Exercise brief
In the listing below, locate the lines bearing the word "computer". Copy every one of them.

Source data
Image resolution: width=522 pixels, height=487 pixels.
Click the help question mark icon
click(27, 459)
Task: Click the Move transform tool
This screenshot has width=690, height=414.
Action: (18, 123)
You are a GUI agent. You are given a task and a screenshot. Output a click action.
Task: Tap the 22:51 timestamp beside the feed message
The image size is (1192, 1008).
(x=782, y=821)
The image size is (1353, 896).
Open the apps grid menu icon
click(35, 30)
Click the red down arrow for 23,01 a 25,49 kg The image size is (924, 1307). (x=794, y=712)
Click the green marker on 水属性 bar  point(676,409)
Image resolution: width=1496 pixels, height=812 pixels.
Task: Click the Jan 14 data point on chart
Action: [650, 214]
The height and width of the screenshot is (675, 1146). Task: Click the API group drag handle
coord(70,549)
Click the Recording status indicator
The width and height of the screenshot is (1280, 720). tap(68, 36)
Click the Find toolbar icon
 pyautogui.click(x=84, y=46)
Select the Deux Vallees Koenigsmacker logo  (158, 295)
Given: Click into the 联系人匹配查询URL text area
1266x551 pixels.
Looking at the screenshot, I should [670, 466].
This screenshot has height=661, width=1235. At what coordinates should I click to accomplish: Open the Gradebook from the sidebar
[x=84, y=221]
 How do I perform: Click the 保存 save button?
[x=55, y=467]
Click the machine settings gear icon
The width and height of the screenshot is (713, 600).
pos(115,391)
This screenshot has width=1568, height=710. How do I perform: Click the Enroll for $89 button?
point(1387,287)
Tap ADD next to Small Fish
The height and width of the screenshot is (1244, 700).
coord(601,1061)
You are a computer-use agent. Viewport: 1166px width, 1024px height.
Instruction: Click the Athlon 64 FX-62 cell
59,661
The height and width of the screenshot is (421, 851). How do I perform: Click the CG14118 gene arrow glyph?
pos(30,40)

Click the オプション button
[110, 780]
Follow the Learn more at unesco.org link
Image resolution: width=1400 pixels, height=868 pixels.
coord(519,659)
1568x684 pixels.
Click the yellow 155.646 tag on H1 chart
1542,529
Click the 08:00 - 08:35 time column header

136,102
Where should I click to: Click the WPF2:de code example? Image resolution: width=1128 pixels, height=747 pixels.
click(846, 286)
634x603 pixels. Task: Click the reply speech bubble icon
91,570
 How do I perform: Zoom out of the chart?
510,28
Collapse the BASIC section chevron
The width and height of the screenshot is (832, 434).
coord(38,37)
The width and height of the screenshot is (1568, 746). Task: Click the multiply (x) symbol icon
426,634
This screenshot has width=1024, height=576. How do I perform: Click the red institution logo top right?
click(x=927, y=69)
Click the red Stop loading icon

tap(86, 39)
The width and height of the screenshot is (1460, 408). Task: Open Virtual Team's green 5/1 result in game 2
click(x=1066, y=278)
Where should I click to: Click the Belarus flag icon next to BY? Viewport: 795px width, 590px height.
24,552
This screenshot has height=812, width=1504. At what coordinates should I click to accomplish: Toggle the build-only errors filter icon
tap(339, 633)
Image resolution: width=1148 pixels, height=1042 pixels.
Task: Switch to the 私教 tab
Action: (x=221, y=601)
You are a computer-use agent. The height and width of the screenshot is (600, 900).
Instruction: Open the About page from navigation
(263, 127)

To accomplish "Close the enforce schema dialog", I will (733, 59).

Written response
You are a computer-use agent. Viewport: 1166px width, 1024px height.
You are a computer-use agent. The height and width of the screenshot is (600, 900).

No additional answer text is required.